Céline disait que Charlotte et Patrice formaient un très beau couple et je devais avouer que c’était vrai. Cependant, ajoutait-elle en riant, pas aussi beau que nous ! Je savais qu’elle ajoutait ça simplement pour rire, que pour elle ça n’avait pas d’importance, et sans que je sache pourquoi ça me faisait comme un pincement au cœur.

Je n’aimais pas nager mais je ne détestais pas aller à la piscine. Il y avait là-bas une ambiance étrange, un peu ouatée. J’avais l’impression que pendant un peu plus d’une heure notre vie était mise entre parenthèses, comme si l’odeur prononcée de chlore n’était là que pour nous endormir. De fait, à partir du moment où nous entrions dans le bâtiment, tout se déroulait comme en rêve. Je voyais les femmes et les enfants partir d’un côté et je suivais Patrice qui s’en allait vers l’autre. On se déshabillait en silence. Puis, toujours moi derrière lui, on traversait le petit bassin avant d’arriver à la piscine où à cette heure matinale il n’y avait pour ainsi dire personne, si bien que nous avions l’impression de l’avoir rien que pour nous. Femmes et enfants étant toujours en retard, Patrice plongeait aussitôt et je plongeais à sa suite. Nous nagions en silence. Nos bras entraient dans l’eau avec l’évidence d’une conscience pénétrant une pensée pour l’orienter selon son désir. Nous touchions le mur en même temps.

Un matin, je me réveillai avec des dizaines de verrues plantaires. Je ne pouvais marcher que sur la pointe des pieds. Le médecin me conseilla de me les faire conjurer. Je réussis à obtenir une adresse à Saint-Sébastien-sur-Loire. Une vieille dame, la mère d’un maraîcher.

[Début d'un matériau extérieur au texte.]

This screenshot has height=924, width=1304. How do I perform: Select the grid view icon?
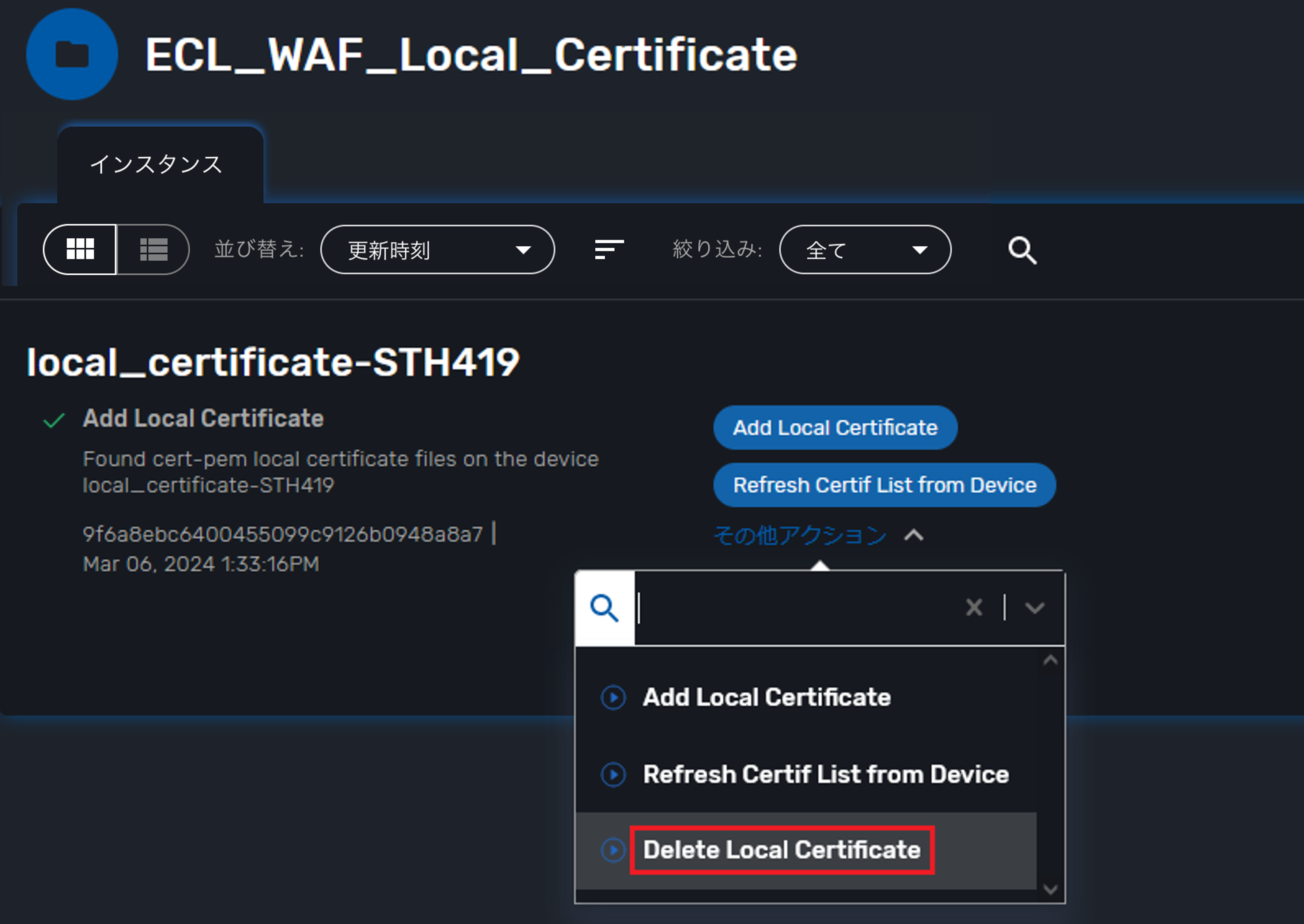pos(80,249)
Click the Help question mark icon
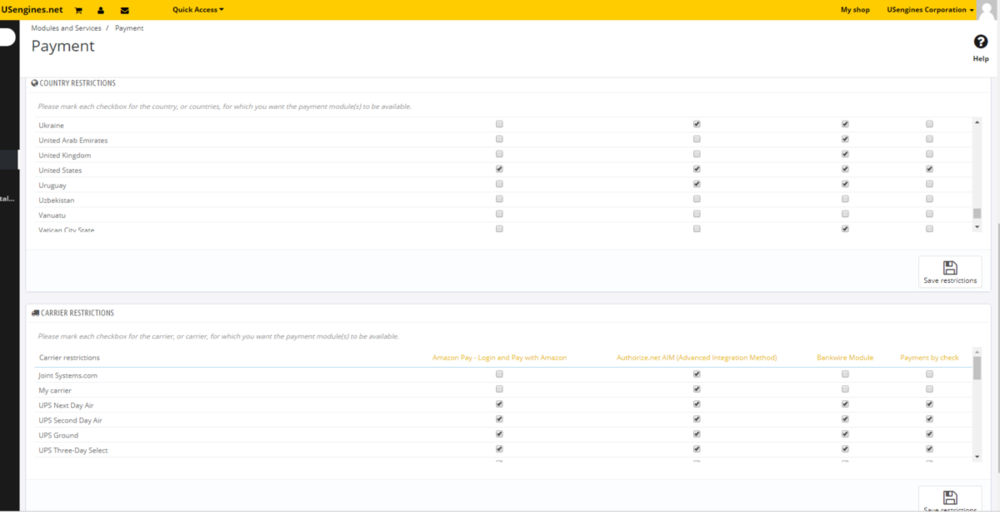This screenshot has height=515, width=1000. (x=980, y=42)
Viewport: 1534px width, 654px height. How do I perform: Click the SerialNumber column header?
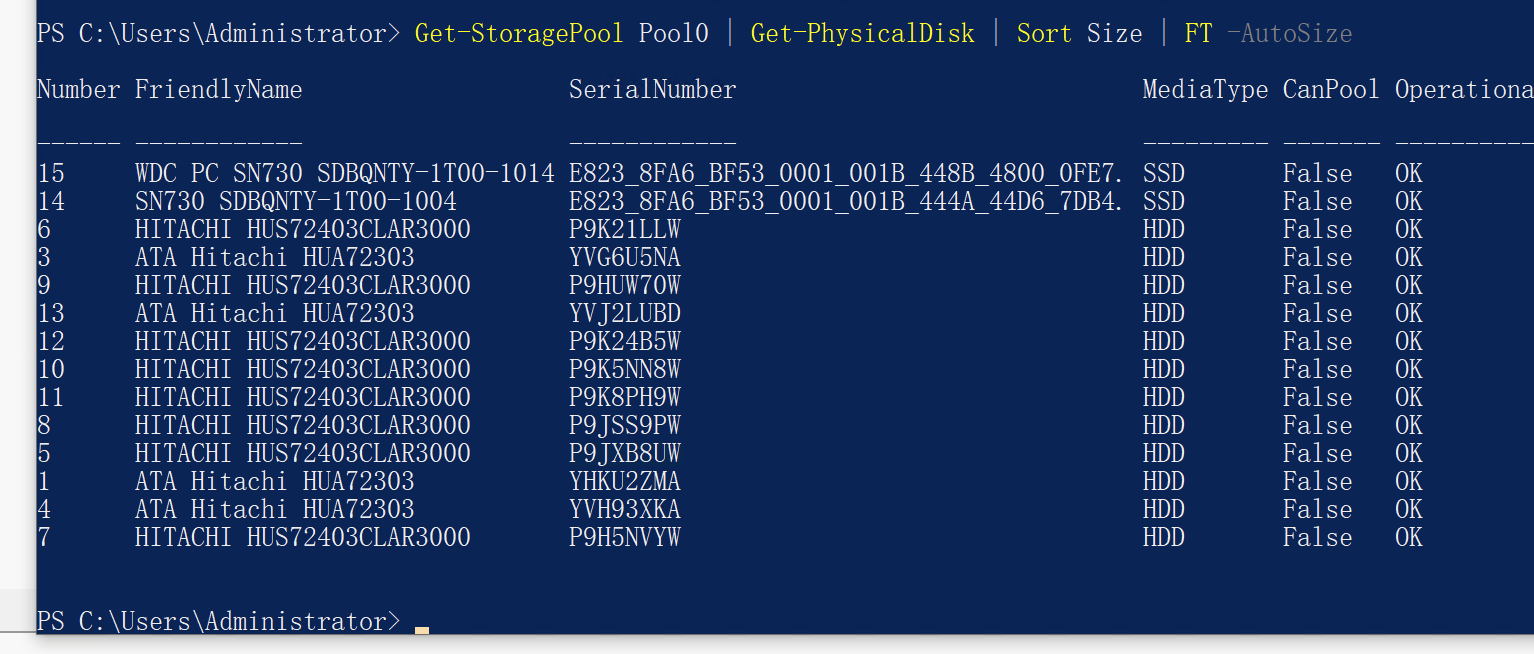click(652, 90)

Je pris un taxi. Je crois me souvenir qu’il faisait grand soleil. Froid, sans doute, car passant devant chez LU la chaleur du parfum des petits-beurres par contraste m’enjoignit à me blottir au fond du taxi où je ne résistai pas à fermer les yeux. Peu m’importait le chauffeur. Les yeux fermés, je savais que nous traversions un pont puis un autre. Il était bon de se laisser aller, de penser à tout et à rien. J’avais la sensation d’être calfeutré au cœur de mon malaise, et j’y étais si bien qu’il n’était pas du tout question d’en sortir. Il y a un mot pour ça : on dit qu’on se vautre dans le malheur. Eh bien, soit, pensais-je, je me vautre ! Ma raison ne parvenait pas à me juger. Bien loin de penser à ma femme et à mes enfants, je m’enfonçais délicieusement dans l’irrationnel. Une force inconnue allait tout à l’heure décider pour moi si j’allais marcher autrement que sur la pointe des pieds, si j’allais pouvoir à nouveau avancer d’un pas ferme comme font tous les gens qui n’ont rien à se reprocher.

Vous venez de Nantes ? Comment me connaissez-vous ? Comment que ça se fait que c’est moi que vous venez voir ? La vieille femme avait un air suspicieux et je crus comprendre que mes réponses à ces questions banales recelaient pour elle quelque chose d’essentiel. Seulement, elle parut ne pas prêter attention à mes réponses, me demanda de me déchausser, s’installa sur un pouf, m’indiqua le pouf opposé, s’empara d’un pied puis de l’autre, appliqua ses doigts sur mes verrues tout en marmonnant quelque chose, me dit que c’était fini, refusa de se faire payer. Je ne la crus guère lorsque sur le pas de la porte elle m’annonça que le lendemain tout serait oublié. De surcroît, j’oubliai de la remercier, nos regards se portant soudain sur un incendie lointain, une énorme fumée : là-bas, vers Nantes, un grand bâtiment —un immeuble— était en train de bruler.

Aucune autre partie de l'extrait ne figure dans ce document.